• Travail demandé:
A: D'après le texte sur la langue italienne, depuis quelle année est-il prouvé qu'on parlait milanais ?
B: Reprenez le texte sur la langue italienne à sa dernière phrase et écrivez la suite.

• Texte choisi:
· · · · · · ·
Appendice II — Des périls de la langue italienne.
GIORNATA QUINTA
Dangers de la langue italienne.

Pour bien comprendre toute l’étendue du danger que court cette belle langue, la plus ancienne et la plus noble des langues vivantes, il faut revenir sur le mot tournure.

De quelques mots qu’on se serve dans un pays, il y a certaines tournures qui expriment les nuances des passions. Ces tournures sont ce qui fait la force et la grâce des langues. Ôtez-les, et quelque correcte que soit la composition que vous lisez, c’est le thème d’un écolier ou c’est l’écrit d’un vieux pédant. Il exhale je ne sais quelle odeur d’hypocrisie et de mort.

Il est prouvé qu’on parlait milanais dès l’an 1100. Il est probable qu’on parlait milanais à Milan dès les premières invasions des gens du Nord qui peuplèrent ce pays quatre cents ans avant J.-C. Ce peuple a donc des tournures de phrases parfaitement adaptées, non seulement à ses grandes passions, mais encore à tous les petits mouvements de son cœur.

Mais les gens comme il faut étudient le toscan !

En supposant, ce qui est le contraire de la vérité, que ces gens-là parlassent le toscan, sont-ce eux qui ont de l’influence dans la langue ? Dans cette question de fait, les voix se comptent et ne se pèsent pas. La langue est une convention ; chacun parle pour soi.

En 1818, à Milan, on vient de faire deux proverbes, celui du matto fachino et de la messa dell’orefice. Je le demande : est-ce le peuple ou les gens de la haute société qui ont fait ces proverbes ? Les deux anecdotes fort plaisantes qui y ont donné lieu ont frappé le peuple et il a enrichi la langue. C’est ainsi que toutes les langues se font. Or en Italie, on ne fait ainsi que du milanais, du vénitien, du génois. La langue noble ne s’enrichit jamais. Elle garde encore les comparaisons triviales en usage au treizième siècle.
· · · · · · ·
• Données fournies:
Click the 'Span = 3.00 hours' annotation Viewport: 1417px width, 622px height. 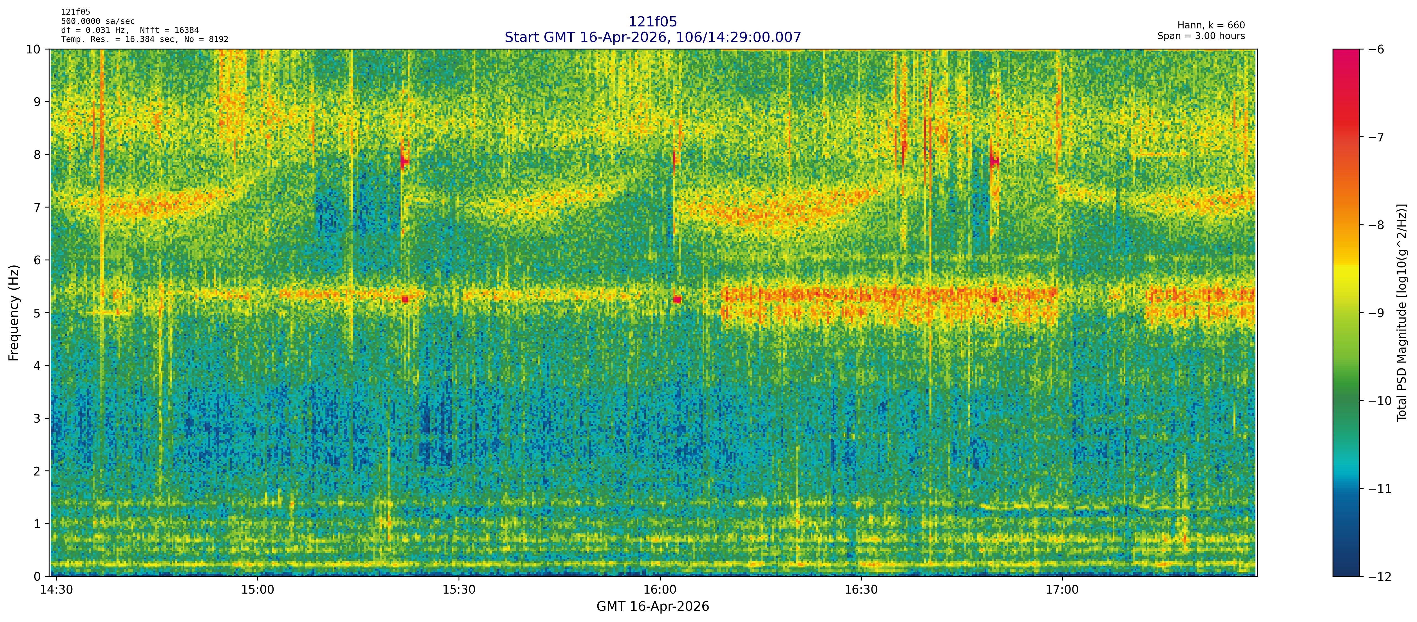(1201, 36)
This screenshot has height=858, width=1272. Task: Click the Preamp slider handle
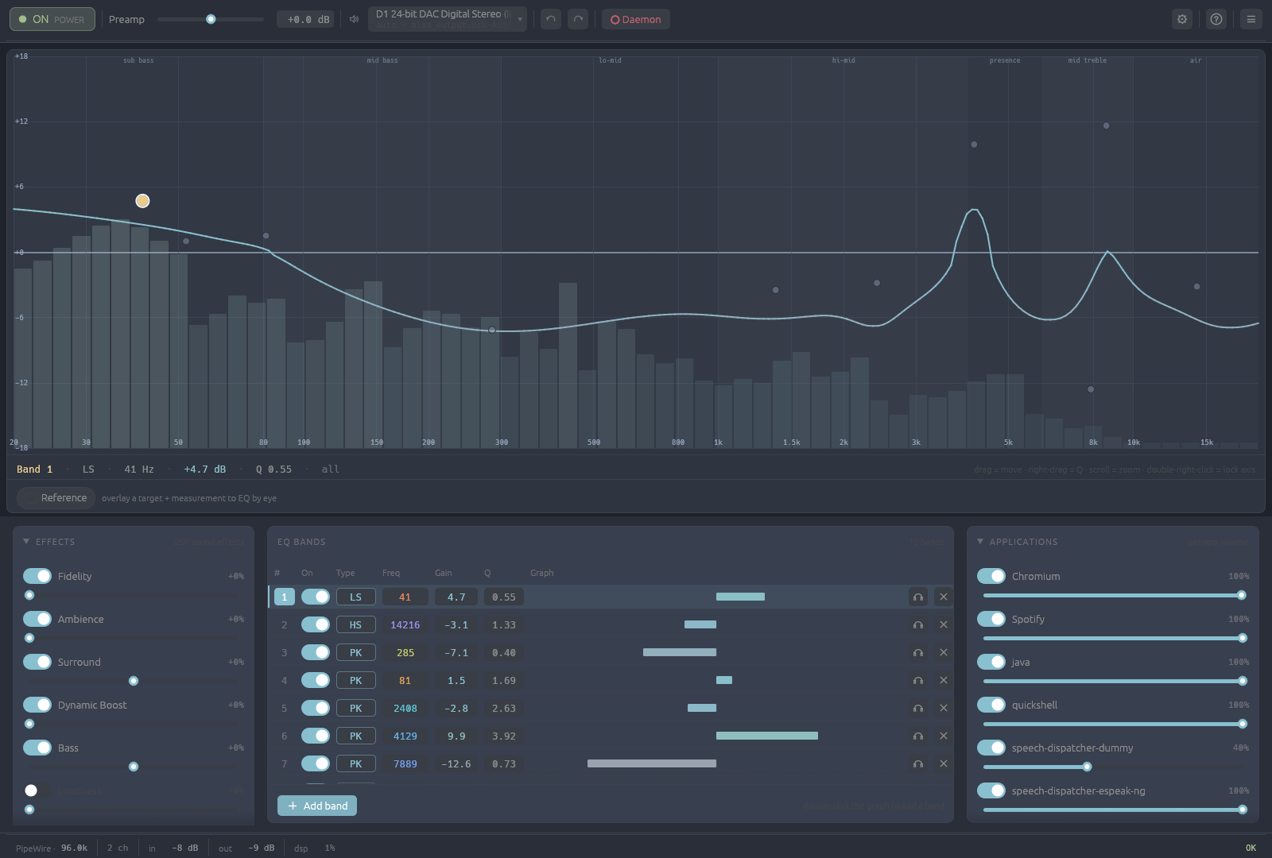(x=211, y=19)
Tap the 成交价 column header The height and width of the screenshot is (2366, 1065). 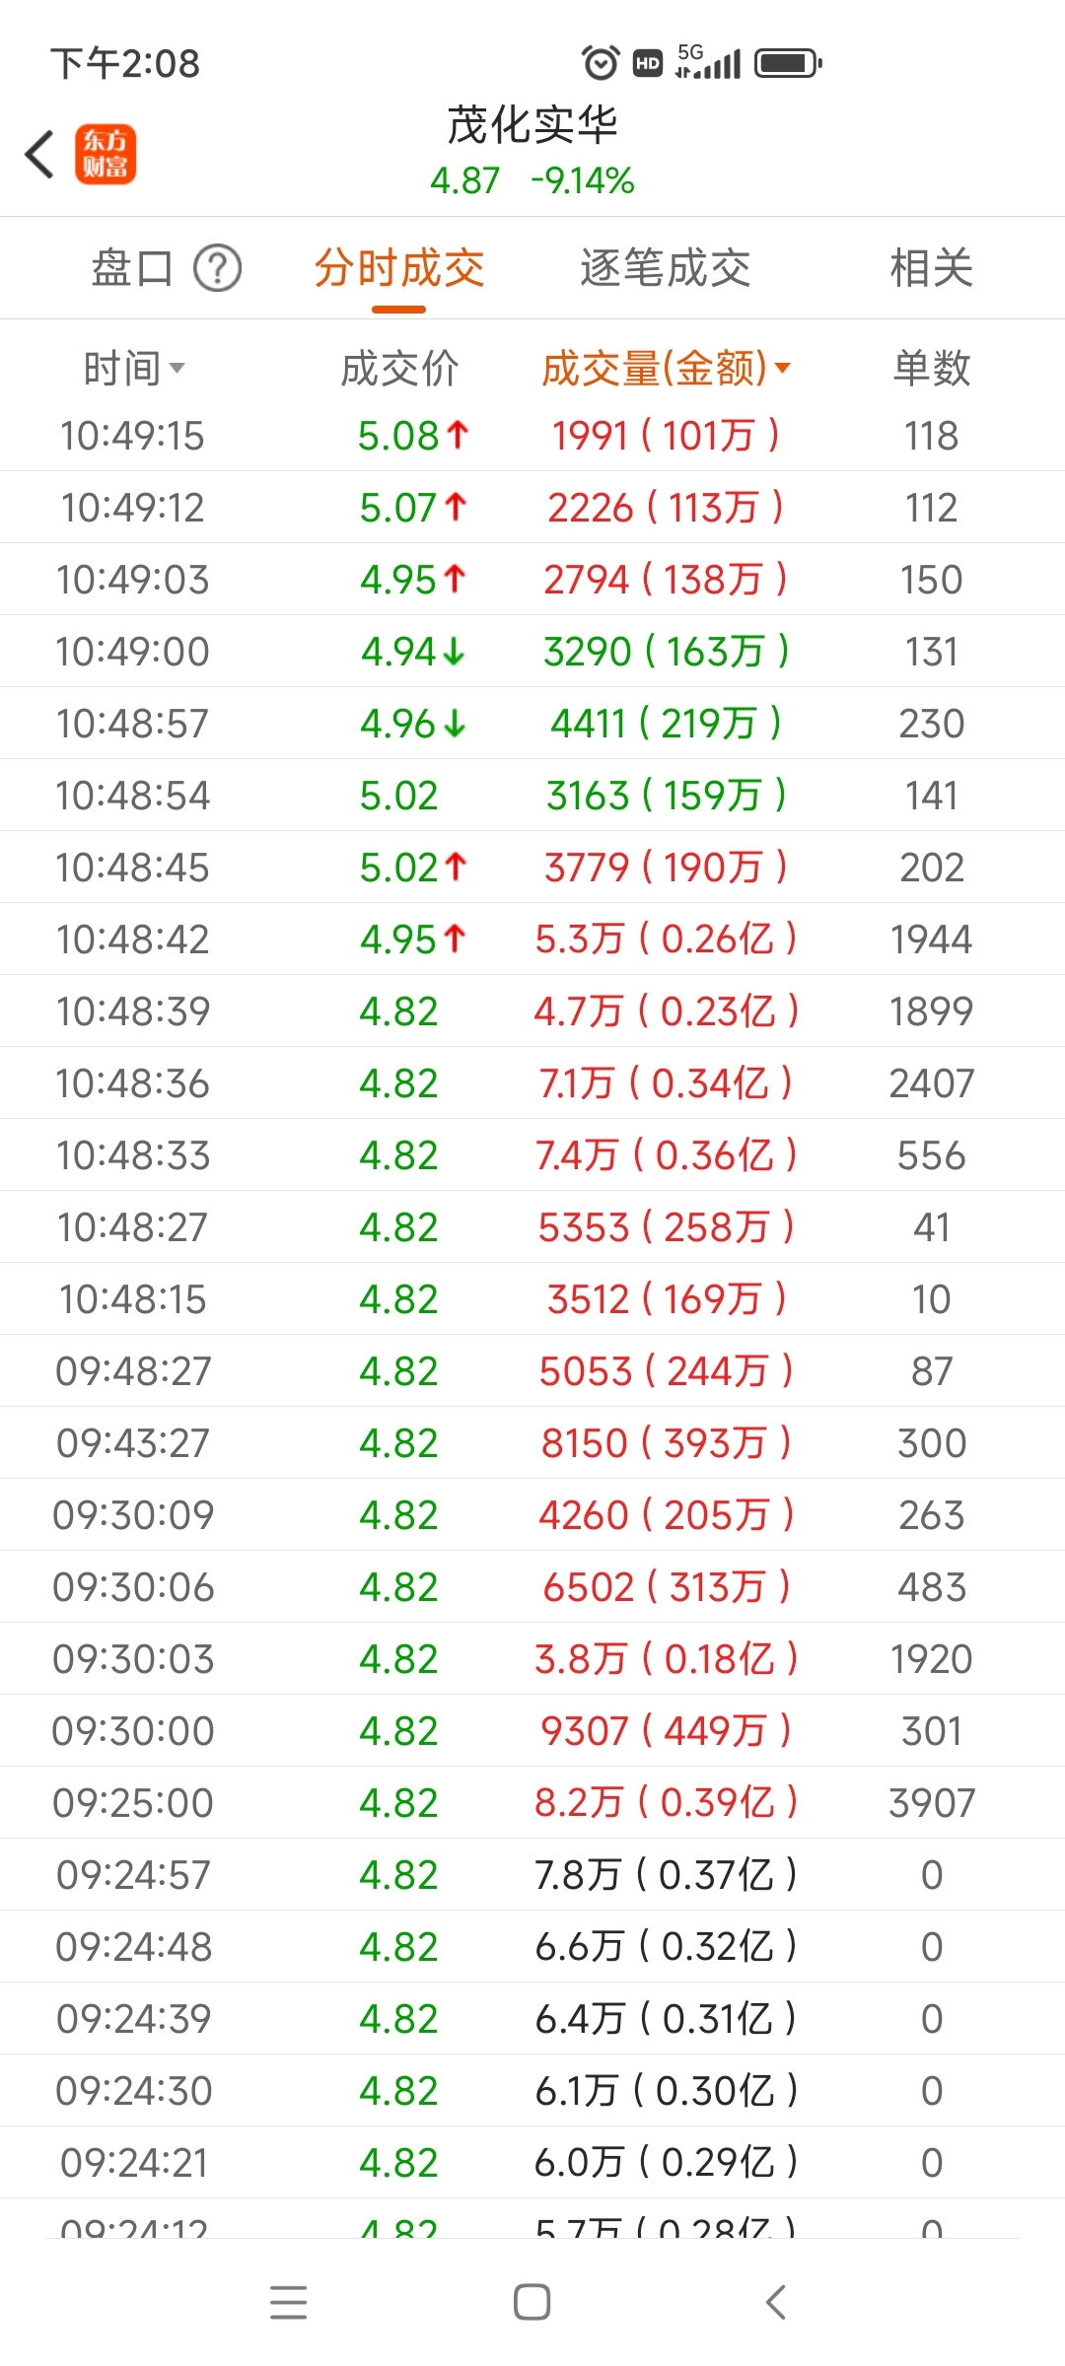coord(399,369)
· · · · · · ·
• Réponses:
A: Depuis l'an 1100.

B:
C’est ainsi que notre illustre auteur, parlant des mots ridicules admis dans le Dictionnaire de la Crusca, cite entre autres ceux de Diarodone et Diatrionionpipereon, vocaboli che tonati all’orecchio de’ cani li farebbero spiritare[1]. Je trouve cette expression triviale. Je viens d’expliquer pourquoi les écrivains actuels ont la mauvaise habitude de se parer de telles élégances.

Dès qu’un homme bien élevé veut exprimer avec force et exactitude le sentiment qui l’anime, il a recours à un mot de son dialecte.

Voilà l’immense danger qui menace d’engloutir, d’ici à trois ou quatre siècles, la langue du Dante et de l’Arioste. Le courage des âmes faibles consiste a nier le danger ; les grandes âmes le reconnaissent exactement et ensuite y appliquent le meilleur remède.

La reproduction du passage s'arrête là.